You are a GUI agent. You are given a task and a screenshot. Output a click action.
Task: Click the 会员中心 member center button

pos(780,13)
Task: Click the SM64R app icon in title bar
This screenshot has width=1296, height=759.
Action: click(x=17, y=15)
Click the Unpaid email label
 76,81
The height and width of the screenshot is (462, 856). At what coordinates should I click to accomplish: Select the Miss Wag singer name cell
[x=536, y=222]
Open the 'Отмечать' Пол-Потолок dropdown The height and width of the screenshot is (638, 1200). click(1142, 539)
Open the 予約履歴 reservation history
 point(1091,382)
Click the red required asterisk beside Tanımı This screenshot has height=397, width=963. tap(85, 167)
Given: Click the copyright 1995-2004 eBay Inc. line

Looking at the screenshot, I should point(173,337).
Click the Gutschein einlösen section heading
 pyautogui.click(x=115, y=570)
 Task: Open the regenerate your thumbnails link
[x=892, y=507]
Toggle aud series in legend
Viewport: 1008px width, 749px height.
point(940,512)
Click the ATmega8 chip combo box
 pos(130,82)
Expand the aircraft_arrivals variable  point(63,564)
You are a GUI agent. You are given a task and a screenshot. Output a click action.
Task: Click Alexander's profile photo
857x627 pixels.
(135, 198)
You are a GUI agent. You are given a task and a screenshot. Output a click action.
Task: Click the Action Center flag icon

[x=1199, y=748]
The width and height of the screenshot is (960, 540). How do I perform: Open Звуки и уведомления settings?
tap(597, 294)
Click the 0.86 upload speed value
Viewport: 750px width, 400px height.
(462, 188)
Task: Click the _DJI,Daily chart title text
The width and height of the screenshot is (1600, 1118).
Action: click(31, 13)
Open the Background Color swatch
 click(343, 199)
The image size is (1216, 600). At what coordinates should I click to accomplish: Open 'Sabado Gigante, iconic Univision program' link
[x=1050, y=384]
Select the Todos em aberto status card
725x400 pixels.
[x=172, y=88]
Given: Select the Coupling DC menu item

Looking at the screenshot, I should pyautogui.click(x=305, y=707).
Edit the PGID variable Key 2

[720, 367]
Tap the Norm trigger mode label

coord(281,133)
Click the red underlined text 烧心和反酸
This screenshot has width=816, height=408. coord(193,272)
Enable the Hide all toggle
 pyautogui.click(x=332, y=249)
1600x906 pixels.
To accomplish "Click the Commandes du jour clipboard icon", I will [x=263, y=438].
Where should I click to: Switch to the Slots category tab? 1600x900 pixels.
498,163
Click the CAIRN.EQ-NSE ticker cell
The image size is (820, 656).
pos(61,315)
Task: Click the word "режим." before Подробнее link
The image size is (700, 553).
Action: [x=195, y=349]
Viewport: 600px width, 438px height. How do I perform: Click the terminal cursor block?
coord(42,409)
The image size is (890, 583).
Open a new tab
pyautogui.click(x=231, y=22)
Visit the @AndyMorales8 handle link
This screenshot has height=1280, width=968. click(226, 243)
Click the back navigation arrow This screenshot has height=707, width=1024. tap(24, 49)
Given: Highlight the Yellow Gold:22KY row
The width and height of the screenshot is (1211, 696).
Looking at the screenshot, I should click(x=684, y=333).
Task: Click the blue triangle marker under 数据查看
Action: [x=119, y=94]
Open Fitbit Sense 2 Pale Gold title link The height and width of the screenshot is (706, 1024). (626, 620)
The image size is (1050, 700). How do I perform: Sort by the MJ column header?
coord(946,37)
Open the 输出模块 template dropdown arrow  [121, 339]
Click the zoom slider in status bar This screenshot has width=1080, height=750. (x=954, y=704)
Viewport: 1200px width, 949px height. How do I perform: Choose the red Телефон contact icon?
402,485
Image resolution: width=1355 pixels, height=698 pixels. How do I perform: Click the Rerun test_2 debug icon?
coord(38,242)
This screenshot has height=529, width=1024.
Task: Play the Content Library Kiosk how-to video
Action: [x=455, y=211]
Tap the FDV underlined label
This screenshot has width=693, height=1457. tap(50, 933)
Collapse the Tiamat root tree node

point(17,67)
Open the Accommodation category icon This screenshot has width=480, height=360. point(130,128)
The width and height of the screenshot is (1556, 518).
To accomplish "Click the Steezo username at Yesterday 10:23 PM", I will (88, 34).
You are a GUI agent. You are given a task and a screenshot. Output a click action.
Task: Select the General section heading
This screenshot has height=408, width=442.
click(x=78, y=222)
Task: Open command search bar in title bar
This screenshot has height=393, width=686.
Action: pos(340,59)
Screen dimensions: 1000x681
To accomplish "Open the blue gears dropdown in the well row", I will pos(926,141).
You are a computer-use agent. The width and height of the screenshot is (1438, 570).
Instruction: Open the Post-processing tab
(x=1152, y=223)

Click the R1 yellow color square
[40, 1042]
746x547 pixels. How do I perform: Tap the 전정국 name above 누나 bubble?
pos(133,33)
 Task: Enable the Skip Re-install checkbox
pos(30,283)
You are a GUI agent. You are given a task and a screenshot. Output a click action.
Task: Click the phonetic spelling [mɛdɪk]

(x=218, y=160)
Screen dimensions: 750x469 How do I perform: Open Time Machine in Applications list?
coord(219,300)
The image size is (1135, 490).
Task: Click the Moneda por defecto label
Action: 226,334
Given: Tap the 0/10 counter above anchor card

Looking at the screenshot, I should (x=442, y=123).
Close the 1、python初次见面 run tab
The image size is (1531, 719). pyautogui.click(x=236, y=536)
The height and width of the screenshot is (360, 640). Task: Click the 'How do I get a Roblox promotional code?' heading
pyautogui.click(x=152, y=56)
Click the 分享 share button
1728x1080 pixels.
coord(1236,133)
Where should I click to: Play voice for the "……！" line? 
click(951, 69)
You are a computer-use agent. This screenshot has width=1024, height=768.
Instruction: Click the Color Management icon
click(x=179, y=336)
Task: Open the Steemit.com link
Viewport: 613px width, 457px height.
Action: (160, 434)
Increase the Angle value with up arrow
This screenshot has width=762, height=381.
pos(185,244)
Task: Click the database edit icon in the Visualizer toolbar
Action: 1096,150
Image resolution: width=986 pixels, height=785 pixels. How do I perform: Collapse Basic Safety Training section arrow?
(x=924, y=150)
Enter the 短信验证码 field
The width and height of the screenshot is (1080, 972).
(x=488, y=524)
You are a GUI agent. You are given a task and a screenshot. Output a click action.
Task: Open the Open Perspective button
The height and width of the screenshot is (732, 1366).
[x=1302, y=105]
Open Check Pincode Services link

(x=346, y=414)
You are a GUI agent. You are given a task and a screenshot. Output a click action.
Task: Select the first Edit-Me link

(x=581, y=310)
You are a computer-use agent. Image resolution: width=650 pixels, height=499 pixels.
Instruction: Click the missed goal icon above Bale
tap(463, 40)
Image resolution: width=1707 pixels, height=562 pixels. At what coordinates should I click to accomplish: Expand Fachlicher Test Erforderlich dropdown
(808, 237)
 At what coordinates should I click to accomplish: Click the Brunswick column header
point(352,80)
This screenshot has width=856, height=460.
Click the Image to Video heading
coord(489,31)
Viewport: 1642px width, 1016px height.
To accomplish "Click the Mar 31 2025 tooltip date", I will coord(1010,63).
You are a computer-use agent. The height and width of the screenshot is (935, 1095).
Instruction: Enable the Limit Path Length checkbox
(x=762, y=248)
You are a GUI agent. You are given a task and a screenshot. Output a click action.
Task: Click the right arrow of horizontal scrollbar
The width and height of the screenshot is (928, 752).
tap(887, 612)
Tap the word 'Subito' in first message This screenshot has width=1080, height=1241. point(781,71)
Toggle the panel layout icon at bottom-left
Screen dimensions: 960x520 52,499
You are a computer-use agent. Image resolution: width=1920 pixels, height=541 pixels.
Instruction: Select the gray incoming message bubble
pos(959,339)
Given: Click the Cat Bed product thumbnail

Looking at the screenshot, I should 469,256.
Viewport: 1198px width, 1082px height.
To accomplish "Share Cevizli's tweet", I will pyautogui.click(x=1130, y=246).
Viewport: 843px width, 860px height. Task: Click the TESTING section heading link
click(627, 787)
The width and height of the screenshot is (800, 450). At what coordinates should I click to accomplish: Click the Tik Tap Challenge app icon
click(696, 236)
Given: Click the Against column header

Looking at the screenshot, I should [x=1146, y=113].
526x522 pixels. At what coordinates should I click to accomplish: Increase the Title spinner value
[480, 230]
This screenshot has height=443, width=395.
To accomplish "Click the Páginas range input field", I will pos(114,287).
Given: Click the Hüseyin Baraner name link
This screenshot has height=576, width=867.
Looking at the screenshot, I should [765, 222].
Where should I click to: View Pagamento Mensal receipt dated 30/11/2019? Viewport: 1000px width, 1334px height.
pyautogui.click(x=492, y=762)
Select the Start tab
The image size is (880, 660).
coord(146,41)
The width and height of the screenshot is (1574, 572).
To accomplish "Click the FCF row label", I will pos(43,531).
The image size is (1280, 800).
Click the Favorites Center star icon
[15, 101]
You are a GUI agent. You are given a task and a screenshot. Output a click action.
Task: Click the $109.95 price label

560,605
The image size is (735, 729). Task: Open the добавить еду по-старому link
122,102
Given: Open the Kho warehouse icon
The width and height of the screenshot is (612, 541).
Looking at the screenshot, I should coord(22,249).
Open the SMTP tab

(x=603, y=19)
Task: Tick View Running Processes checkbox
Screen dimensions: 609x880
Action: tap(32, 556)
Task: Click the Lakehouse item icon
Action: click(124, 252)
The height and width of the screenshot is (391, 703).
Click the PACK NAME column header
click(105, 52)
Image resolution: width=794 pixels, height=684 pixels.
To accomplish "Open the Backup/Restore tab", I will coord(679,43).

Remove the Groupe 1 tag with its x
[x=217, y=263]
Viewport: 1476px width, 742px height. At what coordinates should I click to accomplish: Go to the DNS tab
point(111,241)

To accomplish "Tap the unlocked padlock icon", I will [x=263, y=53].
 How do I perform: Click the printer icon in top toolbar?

■ ■ ■ ■

### Your assignment
All lines of the material that contain the string "status" are to be copied.

### Answer box
Select the Todos em aberto status card
Click the zoom slider in status bar This screenshot has width=1080, height=750. (x=954, y=704)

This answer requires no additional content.